With a bear market upon us and volatility continuing this New Year, fears are arising that a recession may be at hand. During such times, I believe it important to gain a perspective from past bear markets and recessions as we develop an investment plan going forward. Reacting to 500 point Dow rallies or tumbles certainly isn't prudent, thus I recommend turning off your televisions and reading books which may give us an historical viewpoint and strategies for surviving such tumultuous periods. Though I unabashedly recommend my recently published book, I also include a list of some books I would highly recommend and which have had the most influence on me.
All of the works listed below are mandatory reading for anyone serious about portfolio management and securities analysis - particularly value investors. When training interns during the summers and bringing new associates on board at our firm, I encourage them to read them, then read them again as one may continually find wisdom from the books even after working decades in the financial profession. I hope you enjoy them as much as I have!
1.) "Stocks for the Long Run: The Definitive Guide to Financial Market Returns and Long-Term Investment Strategies" and "The Future for Investors: Why the Tried and the True Triumphs Over the Bold and the New" by Jeremy Siegel.
I've been fortunate enough to meet Dr. Siegel a couple of times including sharing a wonderful dinner with him. Dr. Siegel's work has had a profound impact on my investment process. His research on dividends and companies which sell their tried-and-true products globally in slow-growth, or even declining industries, demonstrates that these firms produce superior performance over companies with new technologies and emerging, higher-growth counties.
2.) "The Intelligent Investor: The Definitive Book on Value Investing" by Benjamin Graham.
This is the bible for value investors though the book is a condensed version of his work Securities Analysis with David Dodd. Graham of course had a large influence on Warren Buffett as he was Buffett's professor at Columbia. Though if held strictly to its core principles today, one would find few companies in which to invest; however, the book displays important processes regarding valuation analysis. The work remains as relevant today as it has since its first publication in 1949.
3.) "The Most Important Thing Illuminated: Uncommon Sense for the Thoughtful Investor" by Howard Marks.
Marks founded Oaktree Capital Management after leaving TCW responsible for their high yield and distressed debt bonds. I only recently read this book a few years ago and have never read anything near to it in which I more agree believing I was alone in thinking in the manner in which I did regarding distressed issues and value investing. That said, I would couple his work with the caveat of Siegel's which includes dividends as an important aspect of both total return and risk/beta reduction.
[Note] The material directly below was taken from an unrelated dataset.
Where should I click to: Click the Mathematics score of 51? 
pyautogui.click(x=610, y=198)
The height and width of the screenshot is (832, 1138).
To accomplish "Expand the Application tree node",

4.) "A Random Walk Down Wall Street: The Time-Tested Strategy for Successful Investing" by Burton Malkiel.
This book espouses indexing of which I believe in 49.9% of the argument. However, the other 50.1% of this argument has been shaped by my opinion that markets aren't rational and influenced by emotion. Behavioral finance is now finally gaining some traction on Wall Street and among academics such as Professors Kahneman at Chicago, Ariely at Duke and Odean at Cal Berkeley - all of whom have done extensive work on the subject and also written excellent books. Though espousing indexing, and debunking many investment myths and strategies, Random Walk's material on price to earnings ratios does pay homage to value investing as the only means of potentially beating the market over longer periods of time giving credence toward my leanings toward value investing. Importantly, the book serves as a reminder of the importance of humility and risk management.
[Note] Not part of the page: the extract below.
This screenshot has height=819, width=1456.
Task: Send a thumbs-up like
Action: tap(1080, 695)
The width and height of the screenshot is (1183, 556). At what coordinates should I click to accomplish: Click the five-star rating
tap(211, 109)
5.) "Margin of Safety: Risk-Averse Value Investing Strategies for the Thoughtful Investor" by Seth Klarman.
This book sells for $1,399 on Amazon as it isn't printed anymore, but you may be able to find it cheaper in other venues. It is the book I have most recently re-read and I find myself in agreement with much of the work. Klarman started at Mutual Series which is located a few miles from my home in New Jersey and a long time value shop founded by Max Heine. Heine's protégé Michael Price grew the firm tremendously during the 80's before its sale to Franklin Templeton. Klarman, who began his career working for Michael Price, has credited Price for teaching him his value process.